Cet été, des canicules très intenses ont frappé la France à plusieurs reprises, et les températures ont dépassé les 40 °C. Dans les quartiers populaires, la chaleur est particulièrement cruelle. Cet épisode signale pour les Comité Populaire d’Entraide et de Solidarité (CPES) l’urgence de s’organiser collectivement plutôt que d’attendre des réponses d’en haut.
Selon Santé Publique France, l’épisode de l’été 2026 a causé plus de 2 000 décès anormaux dans le pays, dont 62 % en Île-de-France. La canicule a frappé très inégalement. Appartements surchauffés, transports bondés non climatisés, chantiers extérieurs sans protection… Pendant que les bourgeois passaient l’été en vacances ou au frais, les prolétaires, eux, ont continué à travailler dans les conditions extrêmes.

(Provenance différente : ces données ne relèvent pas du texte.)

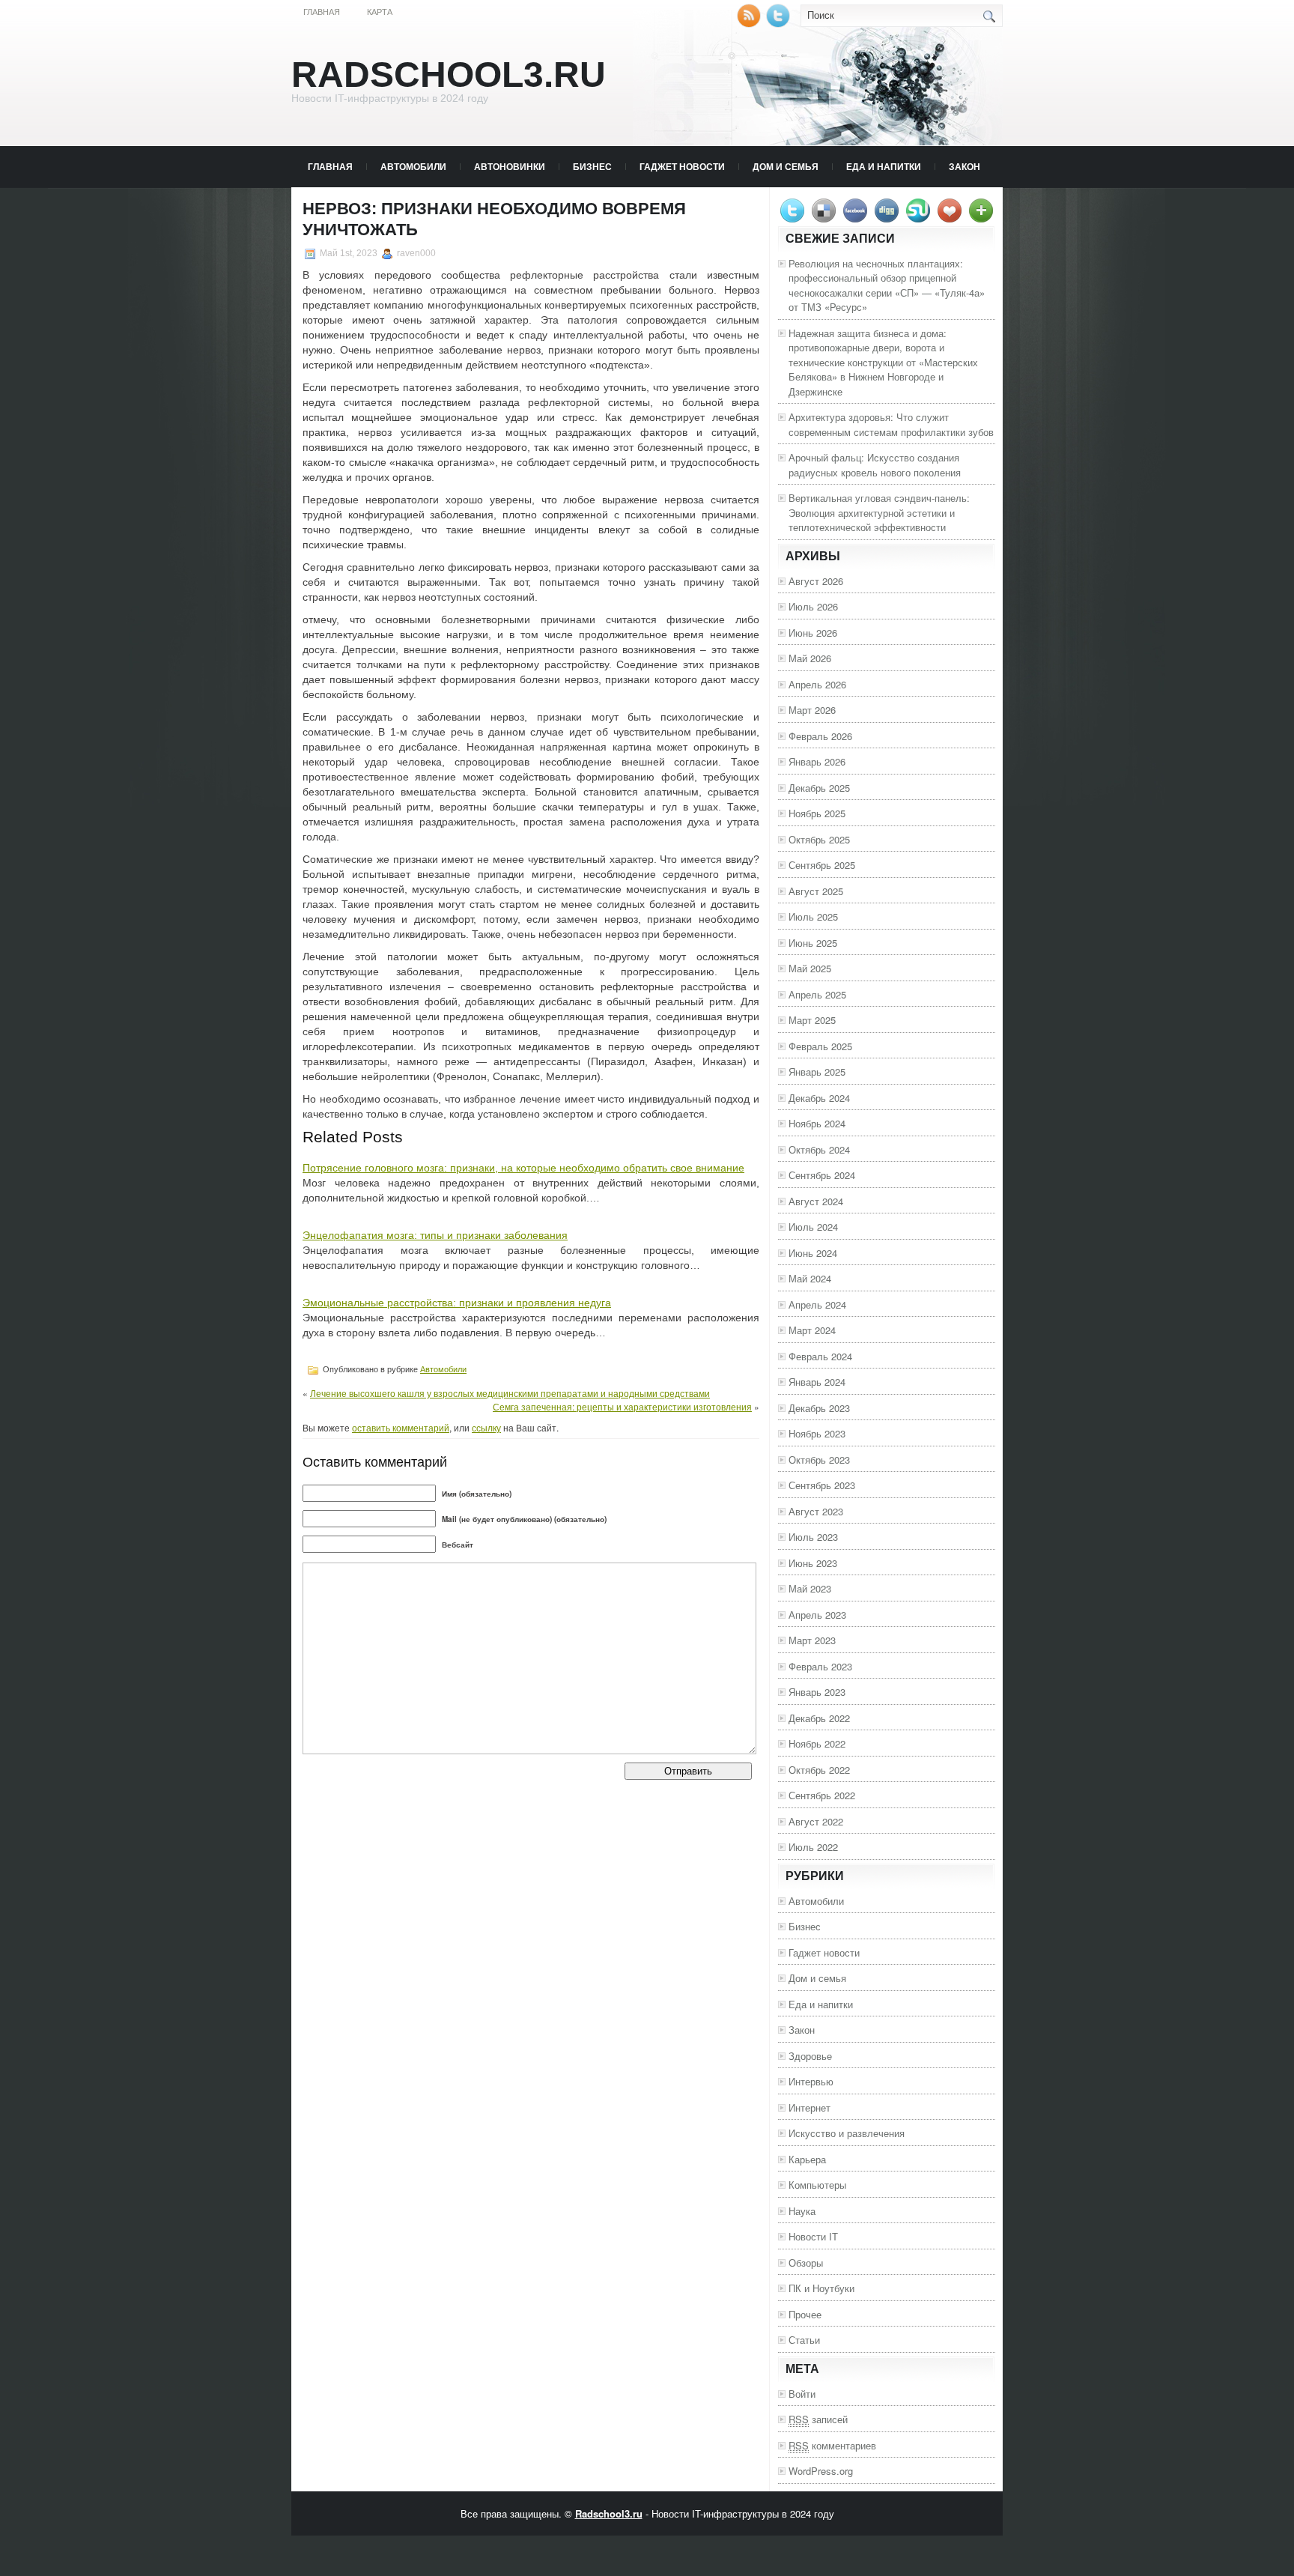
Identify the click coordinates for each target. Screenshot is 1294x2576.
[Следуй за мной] (779, 23)
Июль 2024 (813, 1226)
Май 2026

Dans les quartiers du 93, la chaleur est difficilement supportable : les logements sont mal isolés, il n’y a pas de volets aux fenêtres, les ascenseurs sont en panne. Les nouvelles municipalités dites « de gauche », malgré leurs discours, n’ont rien fait de concret pour ces quartiers. La bailleur Plaine Commune Habitat, dont le président est l’insoumis Bagayoko, a même choisi, en pleine canicule, de rappeler qu’ouvrir une bouche d’incendie est passible de 45 000 € d’amende et de trois ans de prison ! Pas la moindre proposition d’alternatives pour ces jeunes qui, pour se rafraîchir, ouvraient les bouches d’incendie : pas de constructions de fontaines pour boire, et encore moins des travaux d’isolation chez les habitants. Aucune réponse à la lutte menée par le CPES depuis des mois sur les ascenseurs en panne.
Sans attendre l’(in)action des institutionnels, le CPES s’est mobilisé dans le quartier de Vallès-La Frette pour organiser la solidarité entre habitants. Plusieurs fois par semaine, des tables de vigilance face à la canicule ont été tenues pour prendre des nouvelles des gens et distribuer gratuitement eau et pastèques. Les militants du CPES, aidés par les enfants du quartier, sont allés de porte en porte, installant des couvertures de survie aux fenêtres et appliquant du blanc de Meudon pour limiter l’entrée des rayons du soleil. Cette présence de terrain a permis de développer l’entraide entre habitants au quotidien : courses portées, aide dans les escaliers pour les personnes âgées, petits services rendus. Malgré la chaleur, le quartier a vécu au rythme des animations organisées par le CPES : projections en plein air de films politiques et de foot, matchs de sport sur le city-stade, sorties collectives à la piscine pour les enfants à la demande des mamans débordées par le travail.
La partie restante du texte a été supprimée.